Survivors from the Start
Infants are at the same risk of having a stroke as are the elderly: One infant in every 4,000 live births has a stroke. We talked to pediatric neurologist Kristin Guilliams of Washington University School of Medicine about what causes in utero stroke. We also interviewed three mothers of in utero stroke survivors about their children’s experience of growing up a survivor: Mary Kay (and Michelle) Ballasiotes of Charlotte, N.C.; Sue Nalty (and Ava) of Las Vegas, Nev.; and KC Schramm (and Gabriel) of Shebogan, Wis.
Web Extra: Meet the Travelling Awareness Bears that go all over the world to support kids in their recovery.
Skating Away from a Stroke
Physiatrist Jon Mukand of Connecticut tells the amazing story of Garrett Mendez’s recovery after a hockey injury caused a brain stem stroke at age 19. Garrett was locked in, but Dr.
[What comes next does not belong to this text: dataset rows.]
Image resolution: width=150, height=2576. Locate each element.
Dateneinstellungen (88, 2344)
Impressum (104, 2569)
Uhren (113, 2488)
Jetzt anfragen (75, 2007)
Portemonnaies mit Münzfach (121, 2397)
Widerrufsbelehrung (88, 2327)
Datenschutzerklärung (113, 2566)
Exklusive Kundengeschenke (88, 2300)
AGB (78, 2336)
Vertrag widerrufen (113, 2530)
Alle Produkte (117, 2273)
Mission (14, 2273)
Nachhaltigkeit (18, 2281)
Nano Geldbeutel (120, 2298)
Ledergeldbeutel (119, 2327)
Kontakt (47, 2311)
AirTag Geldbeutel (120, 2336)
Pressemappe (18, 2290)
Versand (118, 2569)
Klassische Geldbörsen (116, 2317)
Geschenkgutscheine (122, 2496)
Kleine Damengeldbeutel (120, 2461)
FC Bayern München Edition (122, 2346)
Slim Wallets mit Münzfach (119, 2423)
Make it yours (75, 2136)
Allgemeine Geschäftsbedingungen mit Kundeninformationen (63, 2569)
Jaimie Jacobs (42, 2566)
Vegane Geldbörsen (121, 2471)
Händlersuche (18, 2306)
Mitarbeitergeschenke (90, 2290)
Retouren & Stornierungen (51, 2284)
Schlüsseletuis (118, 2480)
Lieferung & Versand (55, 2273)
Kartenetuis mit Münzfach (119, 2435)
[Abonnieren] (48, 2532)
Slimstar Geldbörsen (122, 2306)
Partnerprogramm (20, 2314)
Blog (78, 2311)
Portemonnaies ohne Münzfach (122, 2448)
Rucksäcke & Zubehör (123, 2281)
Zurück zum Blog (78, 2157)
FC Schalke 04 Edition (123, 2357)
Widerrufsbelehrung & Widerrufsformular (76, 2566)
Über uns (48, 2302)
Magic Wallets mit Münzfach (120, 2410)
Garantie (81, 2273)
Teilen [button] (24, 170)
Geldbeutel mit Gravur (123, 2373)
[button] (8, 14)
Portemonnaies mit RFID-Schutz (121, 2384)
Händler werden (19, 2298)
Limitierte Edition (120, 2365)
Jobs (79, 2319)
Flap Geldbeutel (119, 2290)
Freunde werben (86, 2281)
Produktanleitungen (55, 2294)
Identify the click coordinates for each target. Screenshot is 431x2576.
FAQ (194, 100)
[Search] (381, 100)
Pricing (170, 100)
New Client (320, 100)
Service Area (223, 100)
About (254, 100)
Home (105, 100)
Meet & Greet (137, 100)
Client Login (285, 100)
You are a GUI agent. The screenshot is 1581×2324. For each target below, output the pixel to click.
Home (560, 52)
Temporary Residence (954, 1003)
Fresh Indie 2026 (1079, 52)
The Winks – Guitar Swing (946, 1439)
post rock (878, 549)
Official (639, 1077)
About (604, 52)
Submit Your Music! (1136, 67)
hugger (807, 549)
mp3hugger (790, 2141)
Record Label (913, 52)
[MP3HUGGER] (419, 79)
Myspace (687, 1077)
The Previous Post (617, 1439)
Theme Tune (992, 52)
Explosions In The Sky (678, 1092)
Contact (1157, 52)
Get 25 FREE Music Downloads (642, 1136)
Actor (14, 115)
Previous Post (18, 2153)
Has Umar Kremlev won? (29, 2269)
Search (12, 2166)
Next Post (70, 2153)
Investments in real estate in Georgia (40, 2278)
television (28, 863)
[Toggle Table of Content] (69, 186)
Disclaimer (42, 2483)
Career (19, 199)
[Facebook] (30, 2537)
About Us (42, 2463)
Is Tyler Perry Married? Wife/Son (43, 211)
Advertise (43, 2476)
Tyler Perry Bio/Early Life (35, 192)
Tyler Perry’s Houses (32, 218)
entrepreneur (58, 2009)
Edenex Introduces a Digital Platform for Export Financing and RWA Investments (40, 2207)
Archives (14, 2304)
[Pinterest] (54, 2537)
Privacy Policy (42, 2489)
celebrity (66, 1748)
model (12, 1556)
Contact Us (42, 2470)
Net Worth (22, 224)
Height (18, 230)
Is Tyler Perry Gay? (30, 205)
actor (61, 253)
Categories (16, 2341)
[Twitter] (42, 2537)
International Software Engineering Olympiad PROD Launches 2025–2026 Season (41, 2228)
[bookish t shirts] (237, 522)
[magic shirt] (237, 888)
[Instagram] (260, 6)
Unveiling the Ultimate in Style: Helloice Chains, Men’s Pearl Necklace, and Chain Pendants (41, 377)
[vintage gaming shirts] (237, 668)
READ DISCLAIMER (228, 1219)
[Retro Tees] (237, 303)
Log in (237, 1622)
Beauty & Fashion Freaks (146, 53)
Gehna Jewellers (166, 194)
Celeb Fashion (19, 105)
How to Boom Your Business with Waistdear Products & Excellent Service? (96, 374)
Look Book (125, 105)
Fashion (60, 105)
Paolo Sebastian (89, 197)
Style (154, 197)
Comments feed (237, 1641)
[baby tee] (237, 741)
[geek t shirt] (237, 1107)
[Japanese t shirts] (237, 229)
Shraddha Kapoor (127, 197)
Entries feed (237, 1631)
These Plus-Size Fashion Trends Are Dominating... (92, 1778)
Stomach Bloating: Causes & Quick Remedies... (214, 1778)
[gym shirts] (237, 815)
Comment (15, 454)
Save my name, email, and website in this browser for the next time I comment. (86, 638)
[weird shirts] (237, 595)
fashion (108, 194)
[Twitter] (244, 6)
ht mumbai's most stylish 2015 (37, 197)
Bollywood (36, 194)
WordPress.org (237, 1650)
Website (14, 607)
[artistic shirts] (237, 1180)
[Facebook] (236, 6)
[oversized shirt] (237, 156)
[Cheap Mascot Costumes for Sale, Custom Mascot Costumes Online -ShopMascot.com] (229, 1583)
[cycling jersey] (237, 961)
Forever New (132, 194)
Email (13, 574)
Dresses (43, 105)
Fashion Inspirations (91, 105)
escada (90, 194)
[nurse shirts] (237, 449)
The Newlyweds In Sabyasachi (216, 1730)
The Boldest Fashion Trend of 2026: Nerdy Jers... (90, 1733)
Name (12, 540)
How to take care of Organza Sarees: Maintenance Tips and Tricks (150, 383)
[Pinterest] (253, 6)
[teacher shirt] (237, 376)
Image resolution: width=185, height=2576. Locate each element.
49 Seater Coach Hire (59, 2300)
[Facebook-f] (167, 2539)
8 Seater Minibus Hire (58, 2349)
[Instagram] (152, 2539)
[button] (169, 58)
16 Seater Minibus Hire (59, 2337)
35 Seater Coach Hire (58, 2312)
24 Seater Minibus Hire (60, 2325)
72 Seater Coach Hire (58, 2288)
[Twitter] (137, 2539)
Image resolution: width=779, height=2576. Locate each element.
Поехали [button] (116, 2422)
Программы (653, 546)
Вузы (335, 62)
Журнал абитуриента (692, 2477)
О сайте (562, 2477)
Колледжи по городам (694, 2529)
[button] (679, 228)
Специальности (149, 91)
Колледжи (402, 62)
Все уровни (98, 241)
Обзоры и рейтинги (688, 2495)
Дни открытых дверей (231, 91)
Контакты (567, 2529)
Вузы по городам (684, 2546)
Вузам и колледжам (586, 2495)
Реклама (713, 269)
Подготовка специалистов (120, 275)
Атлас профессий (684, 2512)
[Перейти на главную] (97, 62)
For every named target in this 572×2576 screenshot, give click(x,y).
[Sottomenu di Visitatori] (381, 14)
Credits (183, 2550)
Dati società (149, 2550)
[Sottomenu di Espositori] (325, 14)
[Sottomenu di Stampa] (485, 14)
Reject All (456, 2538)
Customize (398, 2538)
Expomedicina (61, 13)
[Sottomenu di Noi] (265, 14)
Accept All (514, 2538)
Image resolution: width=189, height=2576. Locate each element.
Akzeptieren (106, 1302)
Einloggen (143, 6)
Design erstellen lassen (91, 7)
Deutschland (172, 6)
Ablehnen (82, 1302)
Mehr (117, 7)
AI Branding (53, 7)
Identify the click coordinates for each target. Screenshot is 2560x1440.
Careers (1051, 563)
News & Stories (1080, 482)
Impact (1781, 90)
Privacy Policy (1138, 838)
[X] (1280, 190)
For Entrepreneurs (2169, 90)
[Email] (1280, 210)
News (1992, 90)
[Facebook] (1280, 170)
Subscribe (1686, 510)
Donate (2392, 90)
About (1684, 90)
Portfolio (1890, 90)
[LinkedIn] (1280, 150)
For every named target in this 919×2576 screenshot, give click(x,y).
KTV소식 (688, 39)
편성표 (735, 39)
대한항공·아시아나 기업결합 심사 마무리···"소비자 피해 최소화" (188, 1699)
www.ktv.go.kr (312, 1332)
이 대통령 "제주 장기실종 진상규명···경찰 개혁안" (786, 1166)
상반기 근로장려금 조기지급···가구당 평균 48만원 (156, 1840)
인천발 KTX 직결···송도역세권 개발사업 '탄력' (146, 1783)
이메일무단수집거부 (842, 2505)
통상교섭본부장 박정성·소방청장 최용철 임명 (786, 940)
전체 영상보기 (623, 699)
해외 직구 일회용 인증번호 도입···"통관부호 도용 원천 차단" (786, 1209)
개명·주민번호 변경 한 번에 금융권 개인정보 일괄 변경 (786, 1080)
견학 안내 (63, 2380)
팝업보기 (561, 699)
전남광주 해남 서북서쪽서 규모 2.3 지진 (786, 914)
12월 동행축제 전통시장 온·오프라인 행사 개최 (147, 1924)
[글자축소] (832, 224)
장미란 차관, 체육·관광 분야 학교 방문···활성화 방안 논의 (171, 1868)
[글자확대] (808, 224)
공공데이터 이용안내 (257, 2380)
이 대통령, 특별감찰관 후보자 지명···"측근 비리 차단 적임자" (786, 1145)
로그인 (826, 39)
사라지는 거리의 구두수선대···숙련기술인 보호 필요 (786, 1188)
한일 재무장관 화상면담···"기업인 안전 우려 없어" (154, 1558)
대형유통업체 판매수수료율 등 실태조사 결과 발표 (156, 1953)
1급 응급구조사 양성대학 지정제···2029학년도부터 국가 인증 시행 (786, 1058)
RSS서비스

Mukand went to work to help him make a full recovery. He outlines four principles and two strategies he used as well as some cutting-edge technology that he employed.
Comedian John Kawie’s unique perspective on survival. This month in “Tracks of My Tears,” John recalls working with actor Robert DeNiro in preparing for a role as a stroke survivor in the film “Flawless.”
Stroke Notes features ‘newsy’ stroke-related information on stroke research, risk reduction, ASA events, advocacy efforts, etc.
Readers Room features personal stories, letters, poems and artwork from stroke survivors and family caregivers.
Everyday Survival looks at the role of good nutrition and physical activity in reducing the risk of recurrent stroke.